Opening the ‘gateway’ to talented grad students
I-House Cabello endowment, honoring victim of Chilean coup, helps offset rising expenses
| 08 April 2004
Getting accepted to a selective Berkeley graduate program is only one hurdle for many first-rate students here and abroad. The next big question is how to fund their education, especially in light of rising fees.
Talented candidates from around the world now have an improved shot at a Berkeley education with the advent of the Gateway Fellowship Program, a creative partnership between the university, the Graduate Division, and International House. Under the agreement, the campus offers selected first-year grad students full funding: the department covers fees and tuition, the Graduate Division provides a $5,000 stipend, and I-House provides room and board (which costs about $10,000 per academic year).
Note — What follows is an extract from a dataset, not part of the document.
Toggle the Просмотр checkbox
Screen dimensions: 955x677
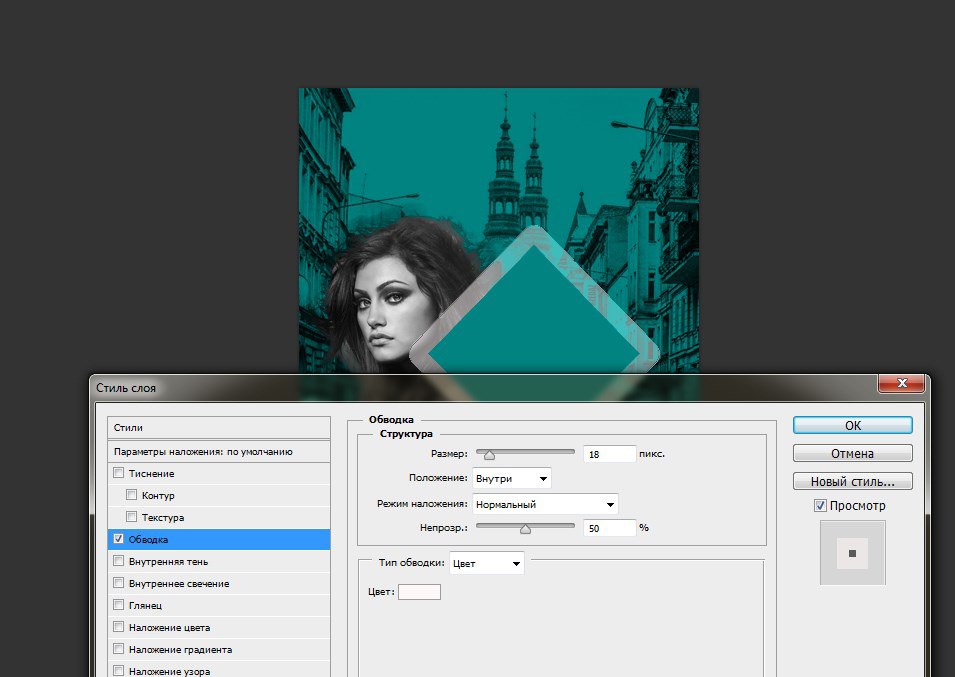(x=820, y=506)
The campus has pledged to provide its share of as many as 25 of these matching scholarships each year; I-House is currently fundraising to match the offer, as part of its 75th-anniversary campaign.
This academic year, five first-year doctoral students from the U.S. and four international students received Gateway Fellowships. The I-House board’s long-term goal is to fund room and board for 25 Gateway fellows each year from the interest generated in perpetuity by 25 $250,000 named endowments, or combined contributions in smaller amounts to support the program.
Last week, the campaign got off to a resounding start with a half-million-dollar pledge from Cal alumnus Manuel Cabello and his family. Their gift is in memory of his younger brother Winston Dwight Cabello, a Chilean economist who was killed following the 1973 coup against President Salvador Allende led by Augusto Pinochet. Winston was a 28-year-old regional planning official in northern Chile who worked for the coalition Popular Unity government at the time of the coup. He was arrested the day after the coup and killed five weeks later, along with 12 other civilian prisoners. The junta allowed “big names” to leave the country, explains Manuel Cabello, director of an Oakland-based international student-exchange program. But they set out to kill “middle-level people” who could potentially lead resistance efforts.
After Winston’s body was exhumed from a common grave in 1991, the Cabello family was eventually able to bring civil charges against his murderer in a U.S. court. Last October, a Florida jury found former army officer Armondo Fernandez Larios liable for torture, crimes against humanity, and extra-judicial killing in Winston’s case. It was the first time a Pinochet government figure has been tried in the United States for human-rights abuses in Chile, and the first jury verdict in the U.S. for crimes against humanity. The jury awarded the family $4 million in damages — though, according to Manuel, they are unlikely to ever collect.
The Cabello family has deep ties to Cal. Manuel and his wife Dana (both of them Cal students at the time of the coup), and sisters Zita and Karin all earned degrees at Berkeley, as did three nieces and nephews. Niece Dania Cabello is currently a Cal varsity soccer player.
Manuel praises I-House as “a nurturing place and a symbol of internationalism.” The Gateway Fellowship, he says, is “a great opportunity” to stretch his family’s contribution to I-House through the matching agreement with the university. The Cabello family also hopes to identify individuals in Chile and elsewhere who will contribute to the endowment in Winston’s memory and is working to establish a board of scientists and academics in Chile to help identify promising Chilean scholars and guide them in applying for the Winston Cabello International House Fellowship at Berkeley. Additional information can be found at www.WinstonCabello.org.